If you manage data for a business, the biggest risk you should always consider is how much of this data am I going to lose if a disaster strikes? Your manager is always going to want to have 0 data loss, that everything saved is kept no matter how big the disaster. However, they are usually not willing to pay the cost to make this a reality, and so they will trade cost for data loss.
While our options for no data loss are becoming more affordable, there is still a substantial investment. In theory, synchronous Availability Groups and mirroring are a simple way to prevent data loss, the reality is they need people to maintain it (staff costs) and near impossible network speed to prevent latency to your offsite replica, and still have the real possibility of falling behind.
Your other options are basically to rewrite the application to somehow save all the data in two locations at the same time, re-synchronize that data when (not if) it gets out of sync and maintain that whole beast. Most managers will trade a small amount of data loss to keep it more affordable. For example, an async availability group won’t cripple the speed of your primary database, and you can realistically keep the replica within a few minutes or even a few seconds of the primary for most of the time (index rebuilds might set you back). The cost of this is infinitely cheaper than rebuilding all of your software and dealing with the complications. Most managers will happily accept that trade.
When we consider backups, we need to think about how much data we can lose from fire, server crash or a developer who ran a query without a where clause (which is why HA isn’t a backup). So how much data can you afford to lose?
What you’re trying to calculate is your recovery point objective (RPO). Your RPO is the point in time that you want to get your data back to in the event of a disaster. I normally like to work with general numbers like 5 minutes, 1 hour, 6 hours, 12 hours, 1 day, 1 week, 1 year. As a data professional, you need to know what your RPO is – your job depends on it.

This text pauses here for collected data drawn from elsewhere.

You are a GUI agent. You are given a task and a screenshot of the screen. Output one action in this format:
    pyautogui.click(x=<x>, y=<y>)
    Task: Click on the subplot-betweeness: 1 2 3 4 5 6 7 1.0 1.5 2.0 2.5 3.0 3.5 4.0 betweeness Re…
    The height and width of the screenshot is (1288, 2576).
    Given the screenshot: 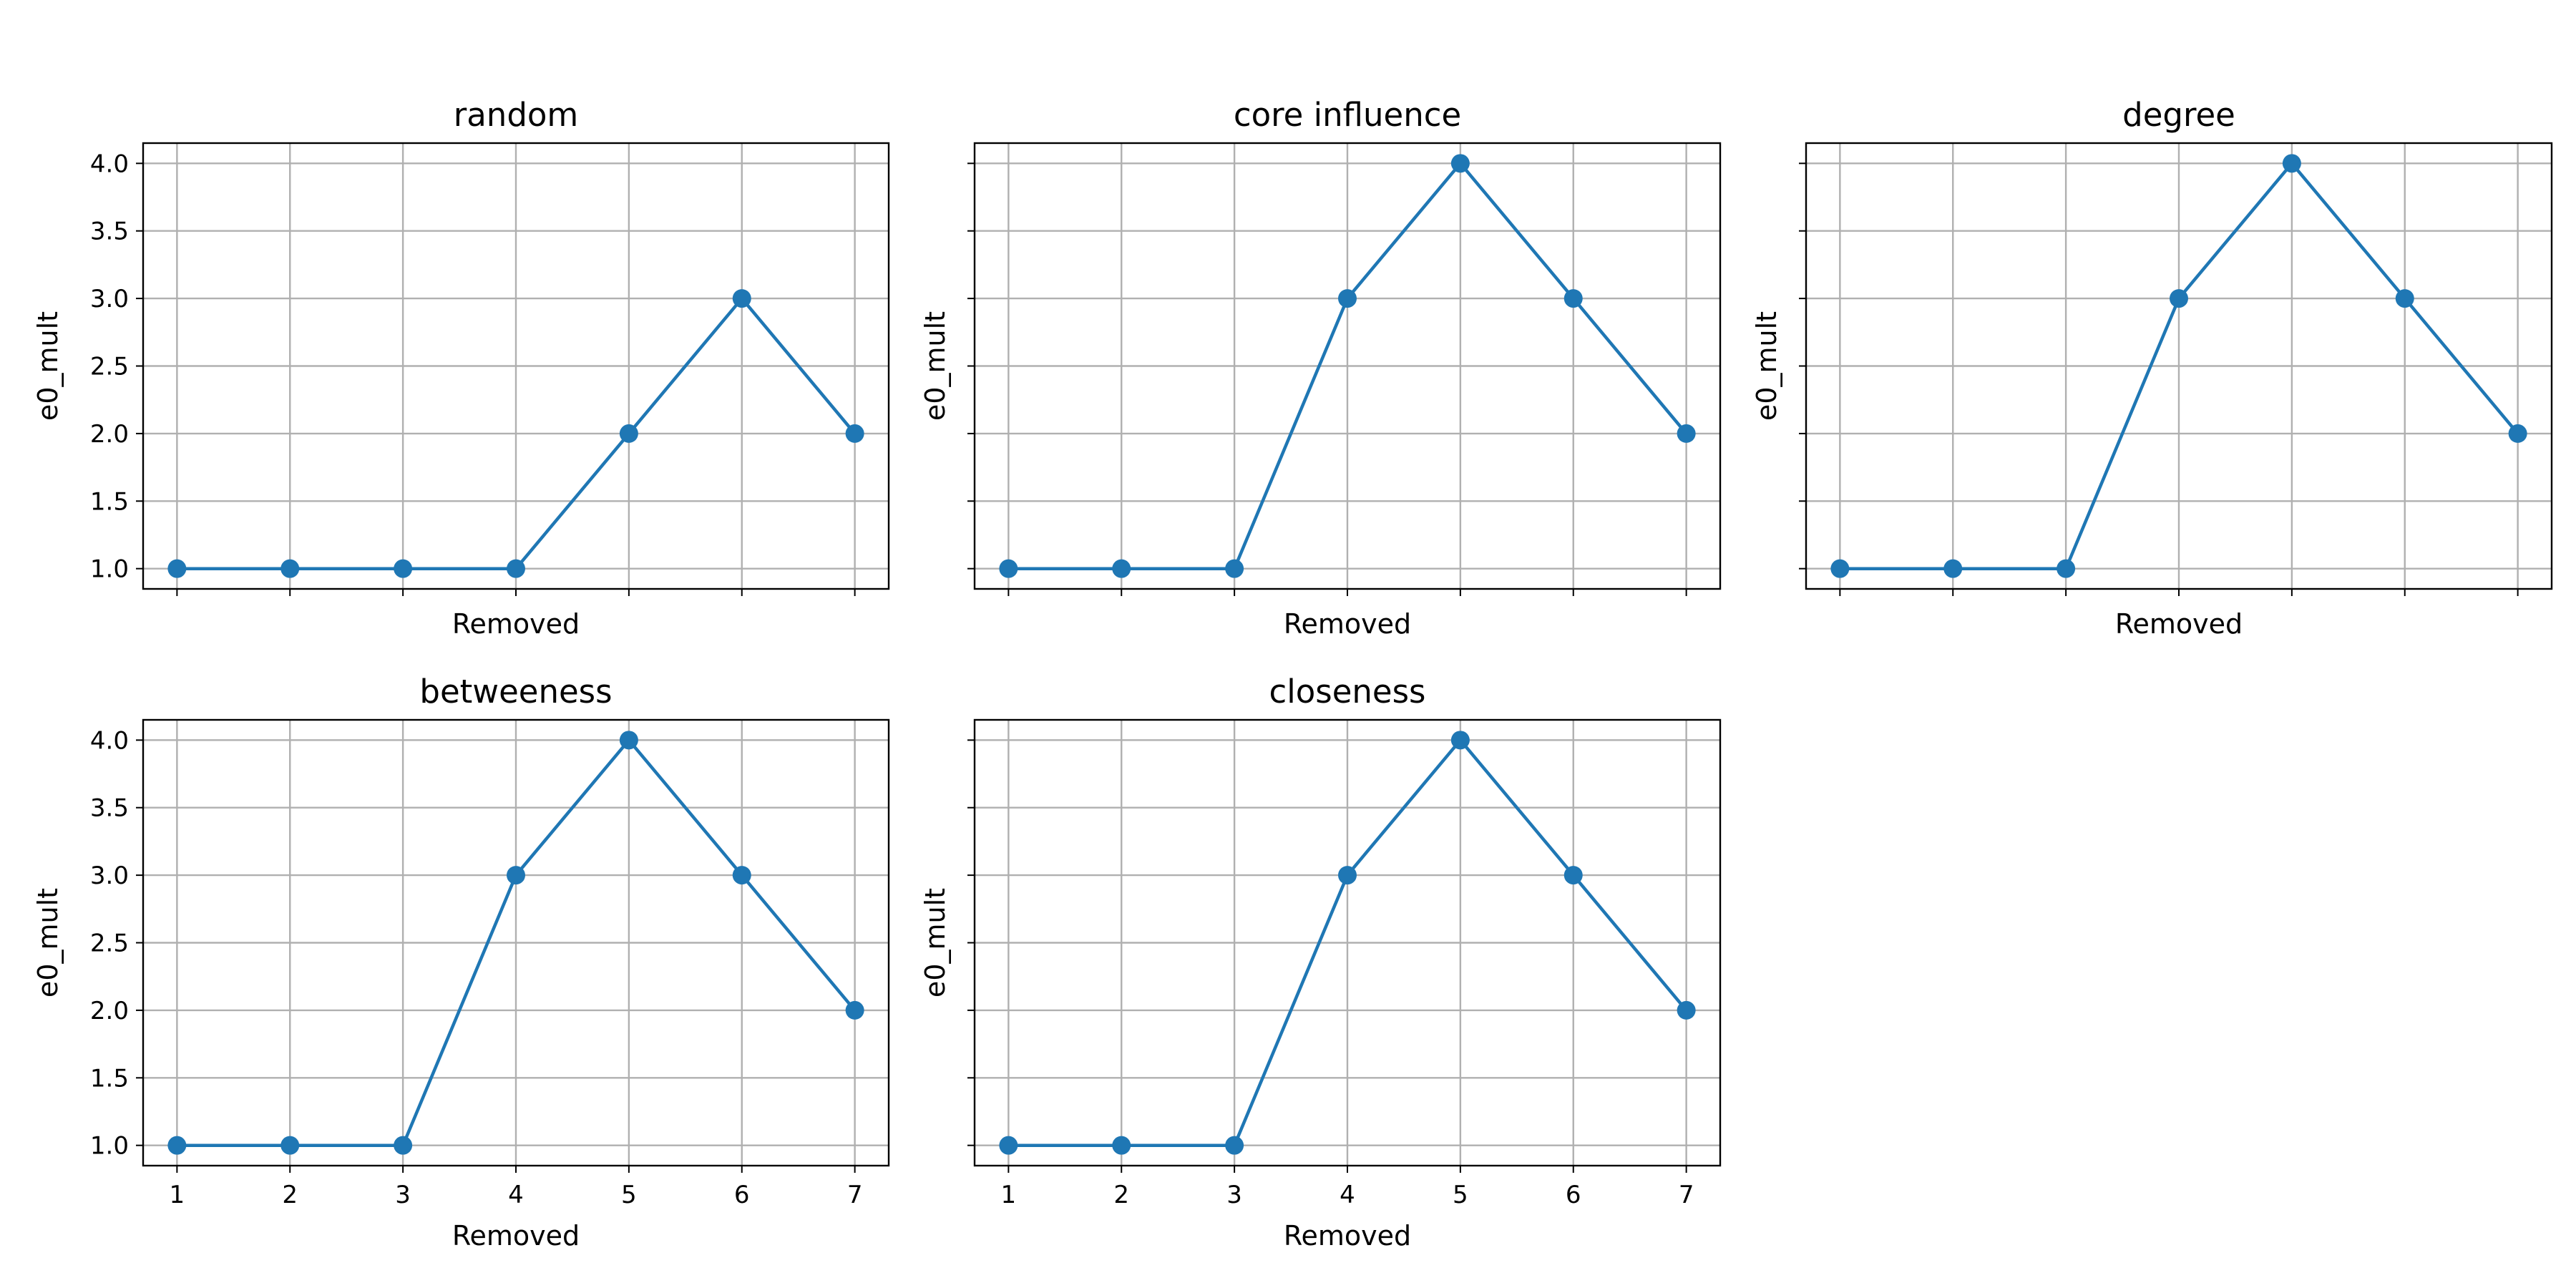 What is the action you would take?
    pyautogui.click(x=461, y=962)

Once you have figured out your RPO, you need to communicate that to your manager so that you can make sure that it meets their expectations.
It’s ok to have different RPO’s for each of your databases – some data may change infrequently, or be easy to recreate, so you can afford to lose a whole days worth, other data is critical to the business and if you lose more than a minute or two then you’re going to break the business.
It’s also ok to have different RPO’s for different types of disasters. For example, if your building burns down it might be ok to lose today’s data, but if it’s just a query that deletes data then you need to be able to get it all back.
As a data professional, you need to know how much data is possible to be lost at any point of the day or night, for different types of disasters, and you need to communicate that to your manager so they know how much to expect from you in the event of a disaster. This needs to happen before you have a disaster – it’s too late to work out how much data you’re going to lose when your building is burning to the ground.